Dans le premier scénario « excellence », la viande à l’herbe du Massif central est une référence d’excellence. Il s’inscrit dans un contexte de forte baisse de la consommation intérieure. En réaction, les filières du Massif central s’organisent pour développer une marque synonyme de naturalité. Elles se dotent d’un outil de commercialisation pour atteindre des débouchés à l’international.

 

Les produits exportés sont des morceaux de viande haut de gamme de qualités garanties. Ils sont destinés aux classes aisées du monde entier. Cet effort à l’exportation permet de face au repli du marché intérieur et de maintenir un dynamisme économique dans les territoires.

Face à des marchés libéralisés

Dans le scénario « libéral », le Massif central s’adapte au sein de marchés libéralisés.

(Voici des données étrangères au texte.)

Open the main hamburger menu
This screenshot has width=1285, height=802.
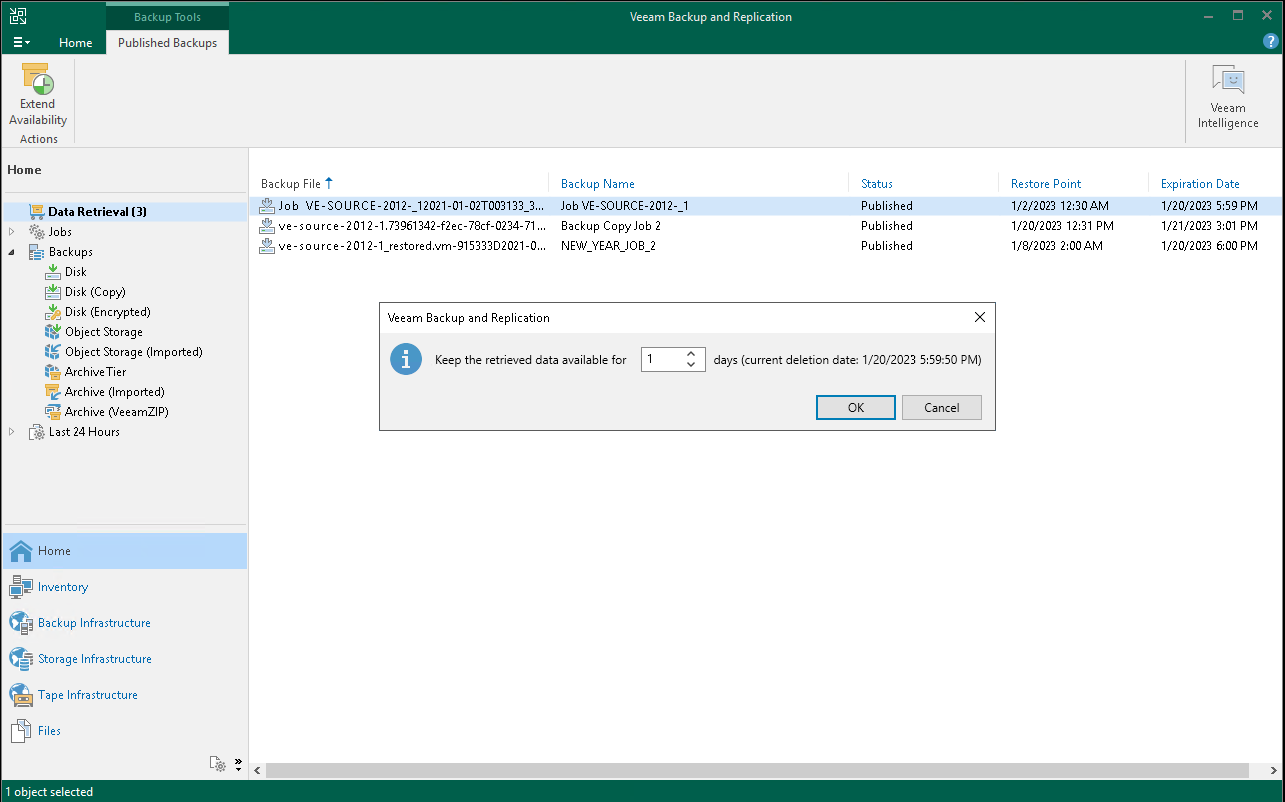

Des économies sont faites en réduisant les coûts de production. « Dans des filières désorganisées où chacun joue de manière individuelle au gré des opportunités, la production se recentre sur l’élevage d’animaux allaitants maigres, indiquent les auteurs.

 

Les espaces où les productions animales ne sont plus compétitives sont laissés pour d’autres usages (biomasse, céréales) ou en friche. La filière laitière très concurrentielle n’existe plus que dans les zones intermédiaires avec cultures, alors que l’élevage bovin allaitant s’extensifie. Les ovins allaitants élevés en systèmes pastoraux sont contraints par la présence du loup. Une partie des surfaces sont abandonnées, le paysage se referme et le tourisme en pâtit. »

Le bio se généralise

Dans le scénario « AgroEco », le Massif central produit de la viande agroécologique pour tous. L’agriculture biologique se généralise. Ce système implique des méthodes de production coûteuses acceptées par le consommateur et les politiques qui soutiennent les marchés. Résultat, au niveau du territoire, la diversité se renforce. Les sols sont utilisés de façon plutôt intensive car la recherche d’autonomies régionale et locale augmente les besoins (énergie, protéine, fourrage).

 

 

Dans le scénario « Partenariat », les Régions des zones productrices de viande favorisent « un partenariat équitable et reconnu entre les producteurs, les transformateurs et les distributeurs. » Le but est de contribuer à maintenir un tissu socio-économique dynamique garant du dynamisme rural.

L’Europe au centre des marchés

Enfin, le scénario « Géopol », est celui de la viande géopolitique où l’Europe retrouve une place centrale dans la régulation et le développement des marchés. Avec l’ensemble des pays d’Afrique du Nord et du Moyen-Orient, l’Europe s’accorde sur des échanges réguliers et négociés entre produits agricoles et produits énergétiques.

 

Le Massif central est au cœur de l’Europe et pèse sur ces accords et les marchés associés dans les filières viande. Il contribue en renforçant sa capacité de production de divers animaux maigres qui une fois engraissés hors zone, participent aux bouquets de produits échangés trans-méditerrannée dans le cadre de l’accord négocié.